The parameters are the inter-hemispheric negative difference of retinal nerve fiber layer (RNFL) and ganglion cell-inner plexiform layer (GCIPL) thicknesses, inter-ocular negative difference of RNFL and GCIPL thicknesses, and average RNFL and GCIPL thicknesses. The average RNFL and GCIPL thicknesses were measured using Cirrus optical coherence tomography.

https://doi.org/10.1371/journal.pone.0164866.g004

Discussion

The main objective of the current study was to develop an asymmetry analysis of the thicknesses of macular inner retinal layers including the RNFL, GCIPL, ganglion cell complex, and total retina measured by swept-source OCT. The inter-ocular and inter-hemispheric negative differences from asymmetric analysis showed statistically significant difference between glaucoma patients group and normal control group. Then, based on the ROC analysis, we evaluated the performance of this asymmetry analysis method for diagnosis of glaucoma.
#####
§ **Problems to solve**:
A. Using the passage on retinal layer asymmetry, decide whether each statement agrees with it. Answer yes or no for each, and quote the words from the passage that settle it.
(i) The average RNFL and GCIPL thicknesses were measured with Cirrus optical coherence tomography.
(ii) The study's asymmetry analysis of macular inner retinal layers relied on time-domain OCT.
(iii) The inter-ocular and inter-hemispheric negative differences did not differ significantly between the glaucoma group and the normal group.
B. Continue the passage on retinal layer asymmetry from its final sentence.
The items that come after the passage on retinal layer asymmetry are separate material and are not part of it.

§ **Data to examine**:
#####
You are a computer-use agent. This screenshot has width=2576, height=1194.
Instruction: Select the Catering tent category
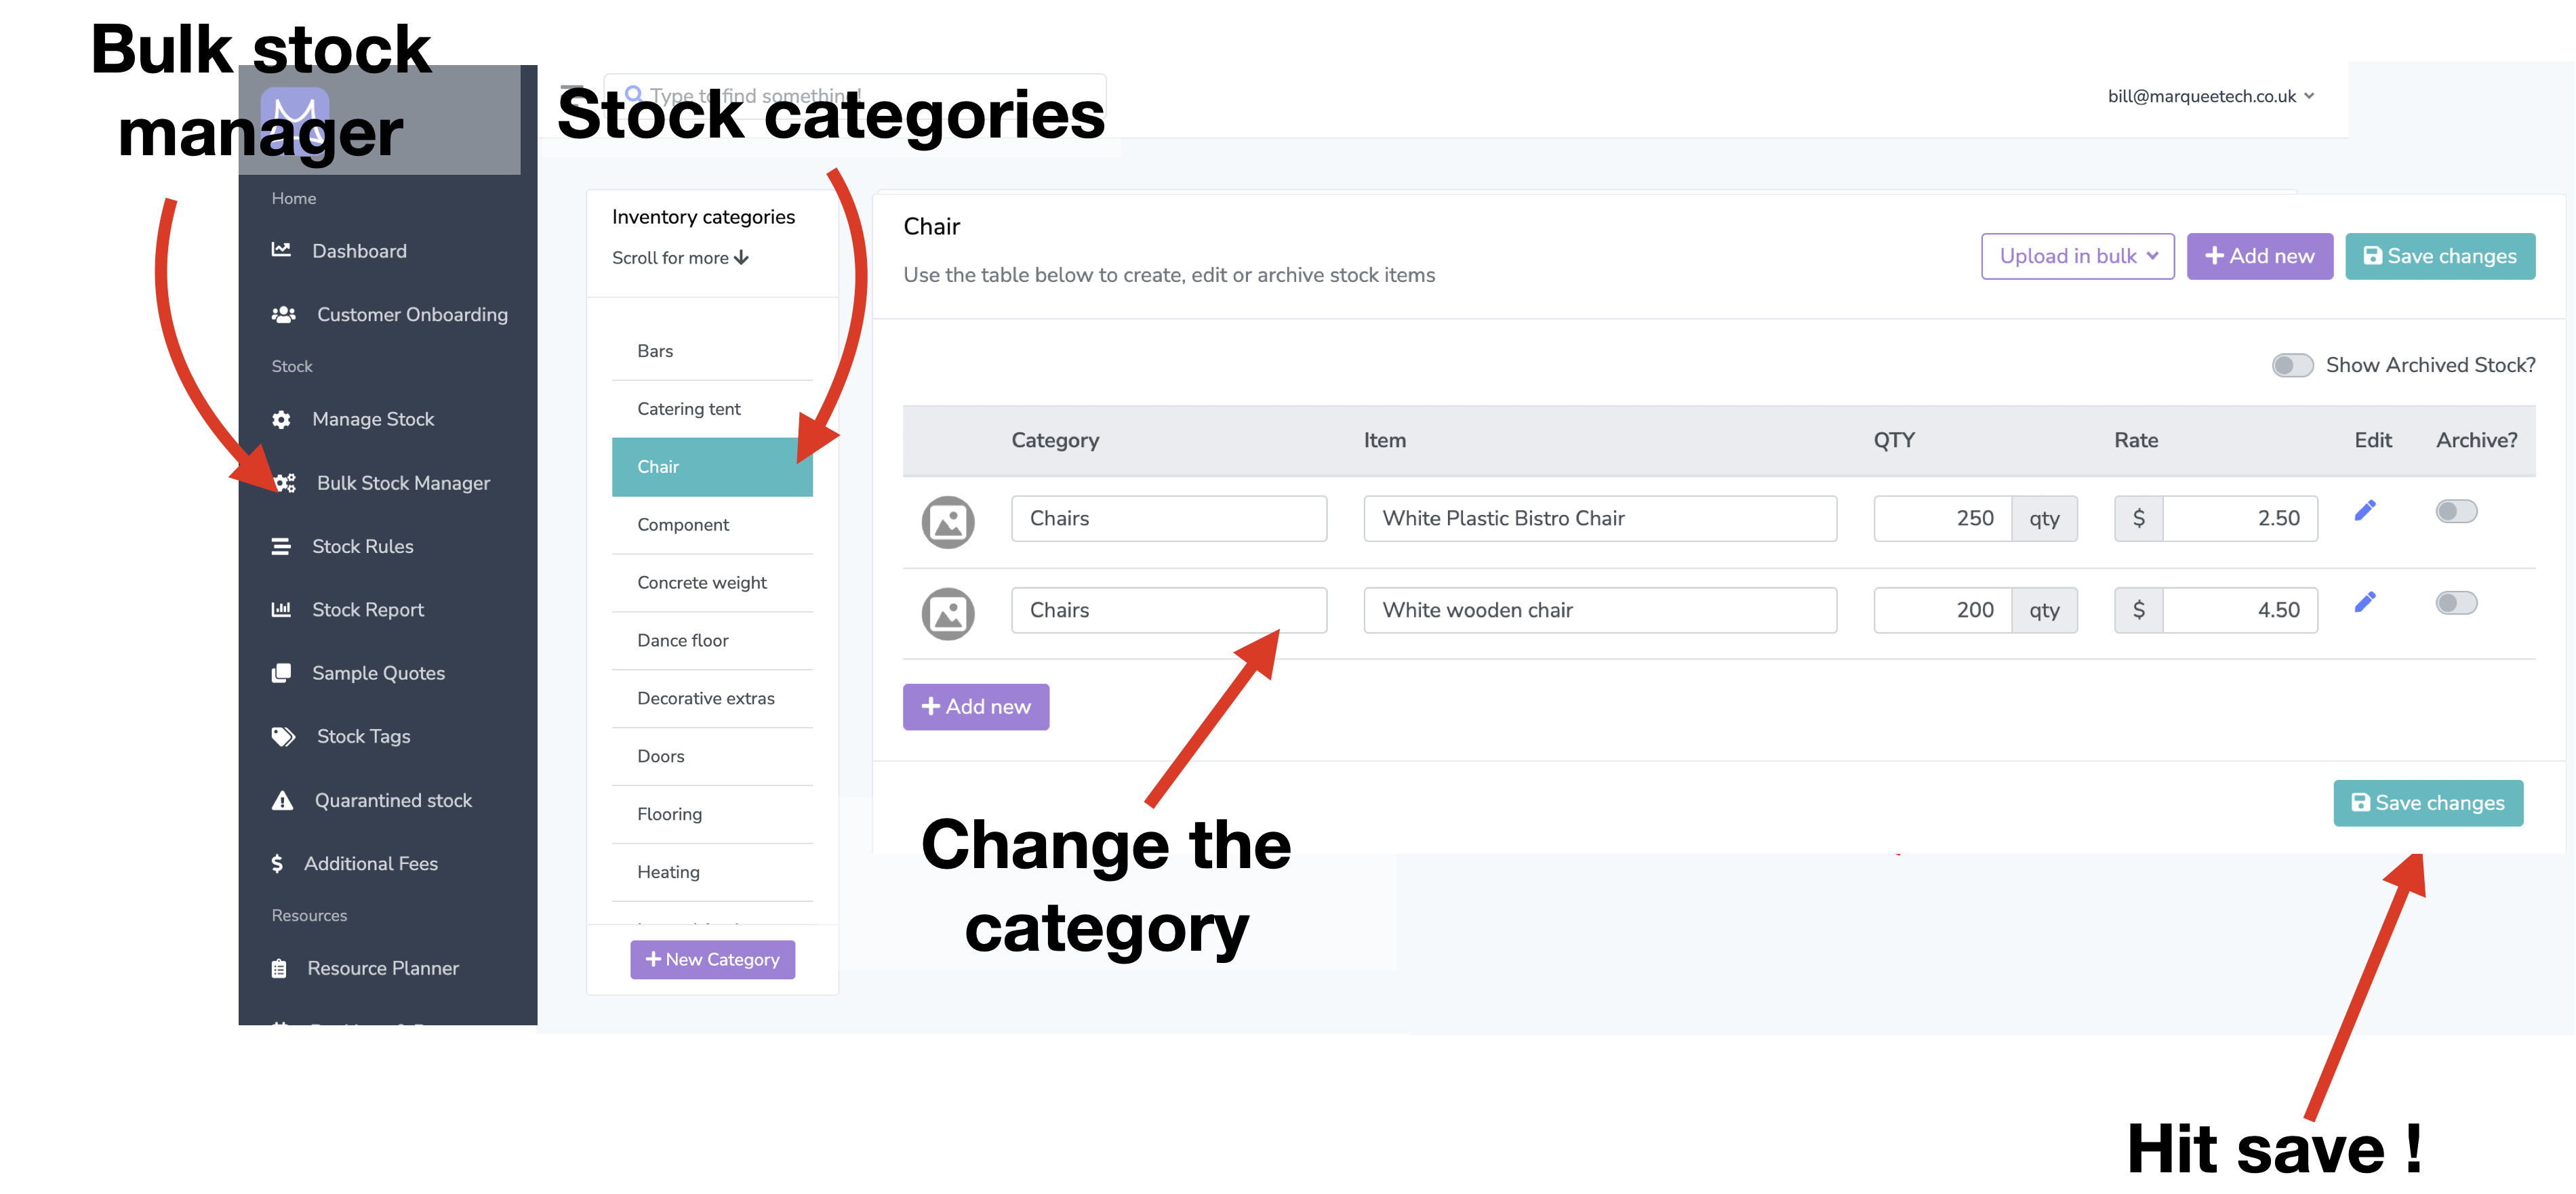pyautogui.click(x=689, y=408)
#####
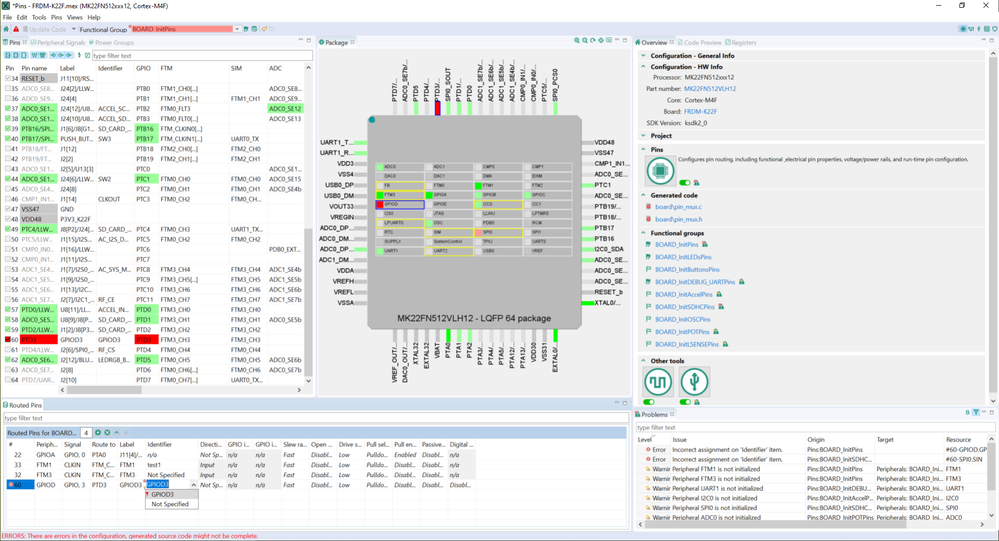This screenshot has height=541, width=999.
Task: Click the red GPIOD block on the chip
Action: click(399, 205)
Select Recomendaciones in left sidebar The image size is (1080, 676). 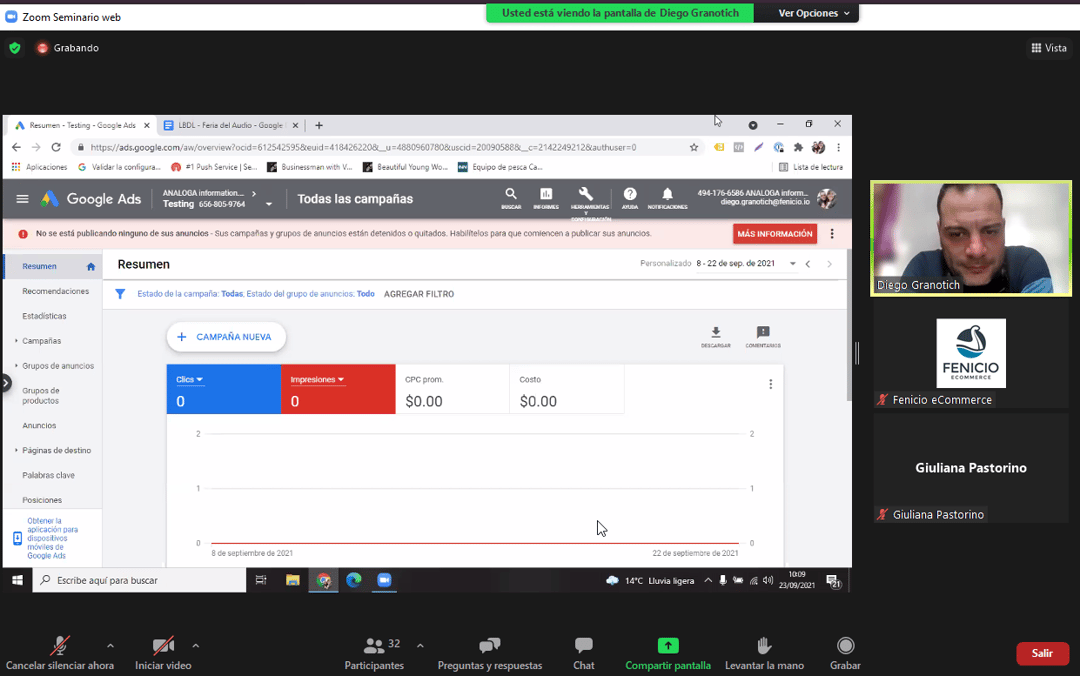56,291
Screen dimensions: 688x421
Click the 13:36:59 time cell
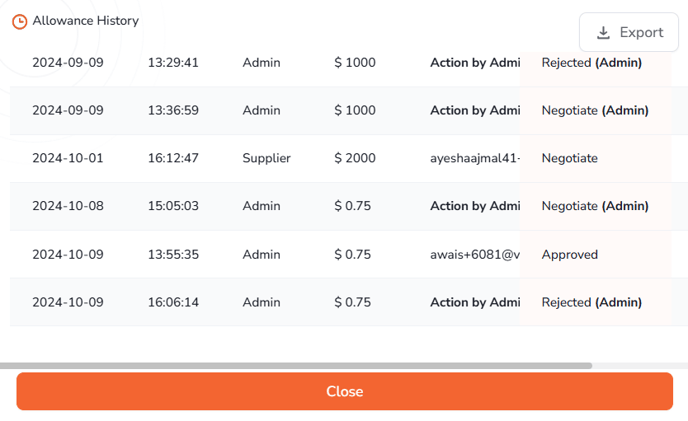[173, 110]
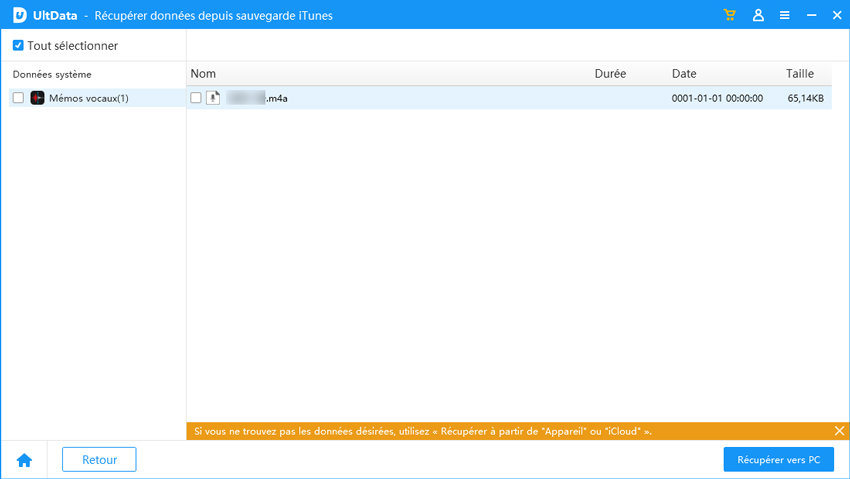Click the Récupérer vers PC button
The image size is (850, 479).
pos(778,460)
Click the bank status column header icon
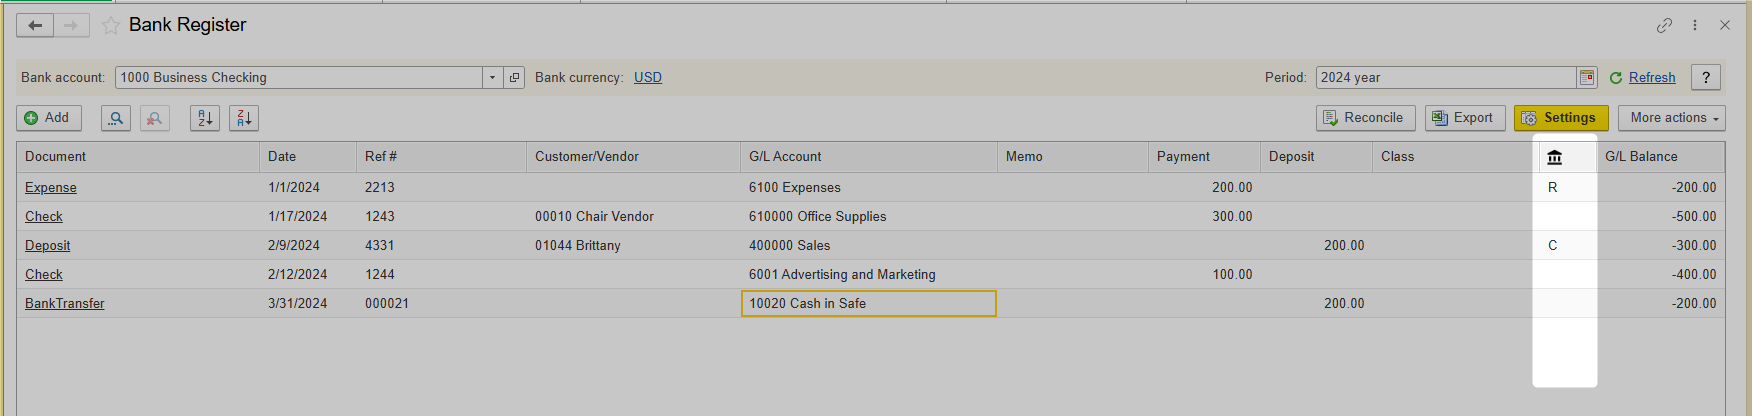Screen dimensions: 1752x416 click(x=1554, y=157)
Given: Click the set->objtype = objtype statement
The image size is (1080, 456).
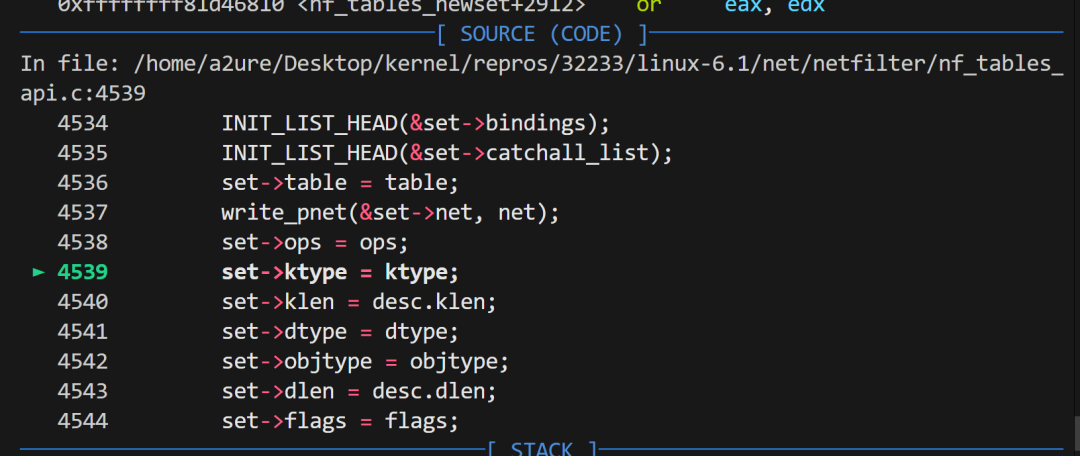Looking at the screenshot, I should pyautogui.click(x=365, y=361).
#####
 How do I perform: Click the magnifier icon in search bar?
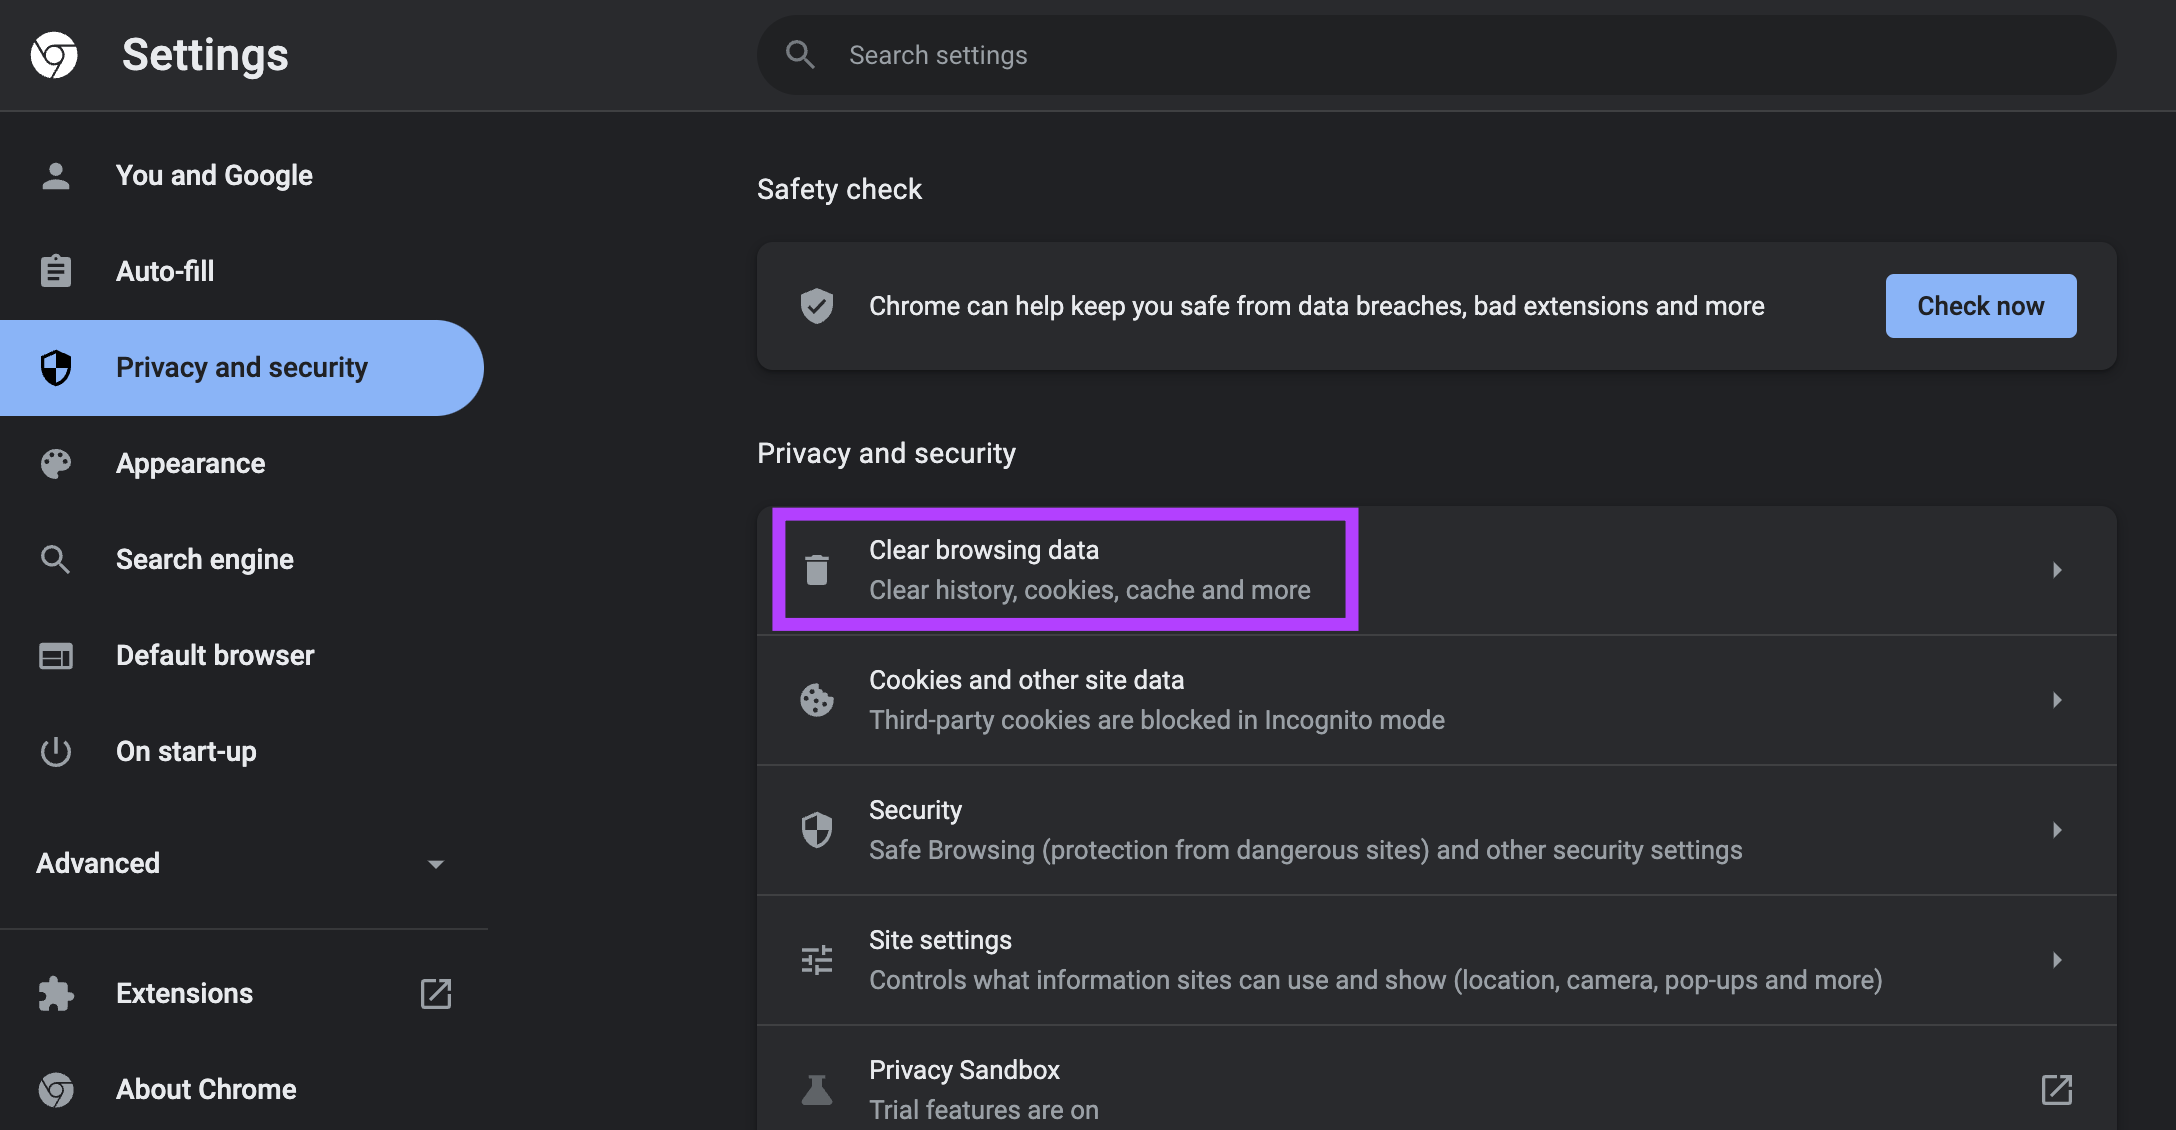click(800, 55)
#####
§ **Outputs in order**:
A.
(i) Yes: "The average RNFL and GCIPL thicknesses were measured using Cirrus optical coherence tomography."
(ii) No: "measured by swept-source OCT."
(iii) No: "showed statistically significant difference between glaucoma patients group and normal control group."

B.
Our results were found to be consistent with those of previous studies on the various asymmetry analysis methods. Um et al. [11] showed that the sensitivity of the modified macular hemi-field test using data from posterior pole asymmetry analysis (PPAA) was significantly greater than that of RNFL measurement in their early glaucoma group. Seo et al. [12] reported that PPAA detects localized RNFL defects with high sensitivity and specificity based on the analysis of the number of black cells in PPAA asymmetry maps, and the AUROC of PPAA was 0.958 ± 0.013. Sullivan-Mee et al. [8] reported an AUROC of inferior/superior macular thickness difference of 0.860. Recently, Yamada et al. [13] developed the method of calculating a value called the asymmetry index and reported AUROCs of novel index in macular retinal layers including RNFL, ganglion cell layer, and ganglion cell complex ranged from 0.861 to 0.998. We recently reported that AUROCs of the automated detection of hemifield difference on GCIPL thickness map from Cirrus OCT ranged from 0.962 to 0.967. [14] With regard to the use of the inter-ocular asymmetry, previously Sullivan-Mee et al. [8] also reported an AUROC for inter-eye difference in the total macular thickness of 0.913. An earlier study [7] conducted by our group reported AUROCs of inter-ocular difference of macular GCIPL thickness ranging from 0.730 to 0.820 based on Cirrus high-definition OCT. Although direct comparison is not feasible due to the different subject populations, the results of the present study are comparable with those of the relevant previous studies on inter-hemispheric asymmetry and inter-ocular asymmetry.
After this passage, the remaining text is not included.